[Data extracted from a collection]
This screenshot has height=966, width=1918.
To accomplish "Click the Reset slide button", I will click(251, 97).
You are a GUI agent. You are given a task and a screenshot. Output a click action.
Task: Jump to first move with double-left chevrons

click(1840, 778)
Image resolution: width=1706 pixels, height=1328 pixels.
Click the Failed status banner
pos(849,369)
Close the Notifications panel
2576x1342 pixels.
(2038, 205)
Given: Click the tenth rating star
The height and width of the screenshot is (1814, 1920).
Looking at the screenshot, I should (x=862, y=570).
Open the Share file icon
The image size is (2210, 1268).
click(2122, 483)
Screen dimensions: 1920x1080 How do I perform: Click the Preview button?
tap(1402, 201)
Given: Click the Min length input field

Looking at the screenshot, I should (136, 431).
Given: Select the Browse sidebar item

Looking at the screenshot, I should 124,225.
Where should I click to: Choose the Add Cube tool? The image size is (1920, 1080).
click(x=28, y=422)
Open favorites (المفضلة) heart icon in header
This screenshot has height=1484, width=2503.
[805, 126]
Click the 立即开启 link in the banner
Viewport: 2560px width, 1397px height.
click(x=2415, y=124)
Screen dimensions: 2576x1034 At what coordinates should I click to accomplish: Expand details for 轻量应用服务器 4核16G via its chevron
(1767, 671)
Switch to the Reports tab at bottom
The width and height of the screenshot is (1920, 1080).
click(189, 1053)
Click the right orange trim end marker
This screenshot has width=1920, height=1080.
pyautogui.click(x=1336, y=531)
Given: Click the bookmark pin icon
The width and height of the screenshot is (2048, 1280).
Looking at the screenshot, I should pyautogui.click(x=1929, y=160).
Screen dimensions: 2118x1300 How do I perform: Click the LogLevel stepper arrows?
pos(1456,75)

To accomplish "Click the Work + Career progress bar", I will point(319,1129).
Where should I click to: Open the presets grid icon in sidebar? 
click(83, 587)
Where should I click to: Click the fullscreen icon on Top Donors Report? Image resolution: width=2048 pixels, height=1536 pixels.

[What is expected]: Copy the lines above exactly, leaving every word as it is.

[Output below]:
This screenshot has height=966, width=1918.
To accomplish "Click the Reset slide button", I will click(251, 97).
You are a GUI agent. You are given a task and a screenshot. Output a click action.
Task: Jump to first move with double-left chevrons

click(1840, 778)
Image resolution: width=1706 pixels, height=1328 pixels.
Click the Failed status banner
pos(849,369)
Close the Notifications panel
2576x1342 pixels.
(2038, 205)
Given: Click the tenth rating star
The height and width of the screenshot is (1814, 1920).
Looking at the screenshot, I should (x=862, y=570).
Open the Share file icon
The image size is (2210, 1268).
click(2122, 483)
Screen dimensions: 1920x1080 How do I perform: Click the Preview button?
tap(1402, 201)
Given: Click the Min length input field

Looking at the screenshot, I should (136, 431).
Given: Select the Browse sidebar item

Looking at the screenshot, I should 124,225.
Where should I click to: Choose the Add Cube tool? The image size is (1920, 1080).
click(x=28, y=422)
Open favorites (المفضلة) heart icon in header
This screenshot has height=1484, width=2503.
[805, 126]
Click the 立即开启 link in the banner
Viewport: 2560px width, 1397px height.
click(x=2415, y=124)
Screen dimensions: 2576x1034 At what coordinates should I click to accomplish: Expand details for 轻量应用服务器 4核16G via its chevron
(1767, 671)
Switch to the Reports tab at bottom
The width and height of the screenshot is (1920, 1080).
click(189, 1053)
Click the right orange trim end marker
This screenshot has width=1920, height=1080.
pyautogui.click(x=1336, y=531)
Given: Click the bookmark pin icon
The width and height of the screenshot is (2048, 1280).
Looking at the screenshot, I should pyautogui.click(x=1929, y=160).
Screen dimensions: 2118x1300 How do I perform: Click the LogLevel stepper arrows?
pos(1456,75)

To accomplish "Click the Work + Career progress bar", I will point(319,1129).
Where should I click to: Open the presets grid icon in sidebar? 
click(83, 587)
Where should I click to: Click the fullscreen icon on Top Donors Report? Image resolution: width=2048 pixels, height=1536 pixels.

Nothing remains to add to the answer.